In terms of furtherance of conservatives’ ideological agenda for constitutional jurisprudence, John Roberts’ NFIB opinion was an historic, landmark accomplishment. If ideological fidelity were the driver of conservatives’ take on the case, he would have been lionized.  But the goal of the Republican politicians who brought the case was flat-out erasure of a despised Democratic president’s signature legislative accomplishment in an election year. For dashing that crudely political hope, Roberts had to be demonized.
The message is crystal-clear: if you want to be named to the federal judiciary by a Republican president, or supported by Senate Republicans, or, once on the bench, you want tribal approbation, you had best demonstrate fealty to the tribe’s political priorities, not merely to conservative ideological or jurisprudential precepts, let alone established legal, ethical, or other professional standards.

*  *  * 

Until now, the question whether Chief Justice Roberts is primarily “ideological” or “political” has been of scant practical import.  Through the first dozen years of his tenure, his outcomes would have been the same regardless of which label best matched his actual motivation, on almost every major front – abortion, affirmative action, campaign finance, minority voting rights, political gerrymandering, gender equality, business regulation, and consumer, worker, and health, safety, and environmental protection.
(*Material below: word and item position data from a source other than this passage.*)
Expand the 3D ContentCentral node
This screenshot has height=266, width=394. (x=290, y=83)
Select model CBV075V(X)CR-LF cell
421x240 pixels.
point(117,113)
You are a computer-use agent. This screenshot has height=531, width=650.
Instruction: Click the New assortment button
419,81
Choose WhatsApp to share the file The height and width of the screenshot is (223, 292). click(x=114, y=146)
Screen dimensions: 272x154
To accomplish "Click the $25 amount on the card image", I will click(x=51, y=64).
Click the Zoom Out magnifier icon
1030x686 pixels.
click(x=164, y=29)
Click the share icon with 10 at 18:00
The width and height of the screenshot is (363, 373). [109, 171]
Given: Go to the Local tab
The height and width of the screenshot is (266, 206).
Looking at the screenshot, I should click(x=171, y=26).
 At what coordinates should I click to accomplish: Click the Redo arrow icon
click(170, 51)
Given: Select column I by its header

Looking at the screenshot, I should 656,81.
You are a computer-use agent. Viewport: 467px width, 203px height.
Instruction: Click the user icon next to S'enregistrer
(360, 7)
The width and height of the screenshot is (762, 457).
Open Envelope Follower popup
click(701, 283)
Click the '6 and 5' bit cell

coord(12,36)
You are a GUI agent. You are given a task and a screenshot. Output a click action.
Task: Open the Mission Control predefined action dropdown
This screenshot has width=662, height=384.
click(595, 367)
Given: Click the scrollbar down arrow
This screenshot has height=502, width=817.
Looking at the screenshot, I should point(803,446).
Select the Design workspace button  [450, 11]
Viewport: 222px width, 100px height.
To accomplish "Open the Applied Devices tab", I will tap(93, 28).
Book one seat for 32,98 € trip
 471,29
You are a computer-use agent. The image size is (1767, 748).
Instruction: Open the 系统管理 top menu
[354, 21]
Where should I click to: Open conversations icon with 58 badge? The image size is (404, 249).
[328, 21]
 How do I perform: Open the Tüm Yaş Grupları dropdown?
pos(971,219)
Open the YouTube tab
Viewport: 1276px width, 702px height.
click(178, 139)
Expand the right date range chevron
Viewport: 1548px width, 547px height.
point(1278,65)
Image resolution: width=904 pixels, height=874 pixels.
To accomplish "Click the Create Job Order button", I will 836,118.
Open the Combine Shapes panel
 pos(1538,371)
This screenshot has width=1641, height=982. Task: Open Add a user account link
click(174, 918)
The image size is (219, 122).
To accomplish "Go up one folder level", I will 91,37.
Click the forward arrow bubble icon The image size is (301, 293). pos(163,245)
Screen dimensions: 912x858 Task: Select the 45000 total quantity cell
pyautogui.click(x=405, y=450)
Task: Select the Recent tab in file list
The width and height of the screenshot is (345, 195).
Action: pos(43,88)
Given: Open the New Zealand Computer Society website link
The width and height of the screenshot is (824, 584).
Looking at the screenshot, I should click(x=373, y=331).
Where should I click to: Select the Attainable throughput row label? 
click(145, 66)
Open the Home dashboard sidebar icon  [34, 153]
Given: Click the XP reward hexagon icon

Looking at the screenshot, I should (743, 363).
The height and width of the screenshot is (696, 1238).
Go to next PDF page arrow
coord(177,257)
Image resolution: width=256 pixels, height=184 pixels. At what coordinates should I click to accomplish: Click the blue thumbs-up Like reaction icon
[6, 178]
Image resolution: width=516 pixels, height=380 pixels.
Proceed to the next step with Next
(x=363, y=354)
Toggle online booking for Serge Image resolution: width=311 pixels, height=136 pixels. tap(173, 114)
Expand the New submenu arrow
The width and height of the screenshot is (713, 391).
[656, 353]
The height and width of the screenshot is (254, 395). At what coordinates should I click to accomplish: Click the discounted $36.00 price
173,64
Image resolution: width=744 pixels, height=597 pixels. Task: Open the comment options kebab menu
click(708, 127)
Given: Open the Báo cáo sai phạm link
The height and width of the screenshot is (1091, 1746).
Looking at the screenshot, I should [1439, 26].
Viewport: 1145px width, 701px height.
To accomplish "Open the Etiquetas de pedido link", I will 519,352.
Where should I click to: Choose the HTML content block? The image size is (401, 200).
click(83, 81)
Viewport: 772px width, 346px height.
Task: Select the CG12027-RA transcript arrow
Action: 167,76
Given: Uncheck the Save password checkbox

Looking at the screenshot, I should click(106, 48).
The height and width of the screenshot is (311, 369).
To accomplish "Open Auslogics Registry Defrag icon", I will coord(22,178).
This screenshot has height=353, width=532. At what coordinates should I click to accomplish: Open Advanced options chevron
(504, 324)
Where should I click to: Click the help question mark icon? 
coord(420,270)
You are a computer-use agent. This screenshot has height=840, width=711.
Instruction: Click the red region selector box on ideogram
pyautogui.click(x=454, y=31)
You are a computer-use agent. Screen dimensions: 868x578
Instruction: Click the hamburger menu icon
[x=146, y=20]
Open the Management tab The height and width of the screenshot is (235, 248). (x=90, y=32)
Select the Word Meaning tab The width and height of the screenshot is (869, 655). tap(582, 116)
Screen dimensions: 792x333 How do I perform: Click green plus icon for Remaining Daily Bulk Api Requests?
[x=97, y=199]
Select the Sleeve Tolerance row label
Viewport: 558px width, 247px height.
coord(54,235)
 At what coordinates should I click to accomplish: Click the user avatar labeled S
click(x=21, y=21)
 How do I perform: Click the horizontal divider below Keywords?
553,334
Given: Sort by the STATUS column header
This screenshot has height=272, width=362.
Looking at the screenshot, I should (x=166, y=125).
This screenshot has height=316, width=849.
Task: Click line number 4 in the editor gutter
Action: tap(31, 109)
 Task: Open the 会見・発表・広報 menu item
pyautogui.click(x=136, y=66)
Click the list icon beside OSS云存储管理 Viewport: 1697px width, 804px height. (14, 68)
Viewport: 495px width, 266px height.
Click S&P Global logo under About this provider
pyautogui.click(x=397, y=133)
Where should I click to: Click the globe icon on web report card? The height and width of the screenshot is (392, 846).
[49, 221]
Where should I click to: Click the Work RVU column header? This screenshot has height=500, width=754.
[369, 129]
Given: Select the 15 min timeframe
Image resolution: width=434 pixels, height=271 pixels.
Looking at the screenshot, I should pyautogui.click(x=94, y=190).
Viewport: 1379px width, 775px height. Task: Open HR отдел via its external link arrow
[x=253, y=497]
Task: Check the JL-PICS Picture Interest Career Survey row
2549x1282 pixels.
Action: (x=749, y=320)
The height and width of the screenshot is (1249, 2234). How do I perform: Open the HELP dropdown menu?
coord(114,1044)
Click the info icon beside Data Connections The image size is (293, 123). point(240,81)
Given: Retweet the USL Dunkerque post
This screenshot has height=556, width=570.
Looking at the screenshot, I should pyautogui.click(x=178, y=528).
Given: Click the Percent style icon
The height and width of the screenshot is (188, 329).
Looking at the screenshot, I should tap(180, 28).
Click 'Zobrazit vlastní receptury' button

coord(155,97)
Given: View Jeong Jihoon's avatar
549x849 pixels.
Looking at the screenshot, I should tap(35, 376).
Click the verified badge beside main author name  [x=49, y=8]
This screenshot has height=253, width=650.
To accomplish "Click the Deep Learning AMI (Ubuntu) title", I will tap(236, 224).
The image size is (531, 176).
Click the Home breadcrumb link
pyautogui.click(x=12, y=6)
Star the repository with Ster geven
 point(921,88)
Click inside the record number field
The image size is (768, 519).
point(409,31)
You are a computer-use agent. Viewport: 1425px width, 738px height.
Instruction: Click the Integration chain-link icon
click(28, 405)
Donald Trump’s presidency has sundered that coincidence of principle and politics. The issues now dominating the nation’s attention have moved the Court into uncharted territory, where pet conservative – and for that matter, pet liberal -- jurisprudential axioms offer little or no guidance. Imminently, in the thickening avalanche of cases triggered by a White House heedless of internal check and contemptuous of both, supposedly co-equal branches, Roberts and his colleagues will be forced to interpret the Court’s role in enforcing constitutional constraints on presidential power till now rarely or ever contested.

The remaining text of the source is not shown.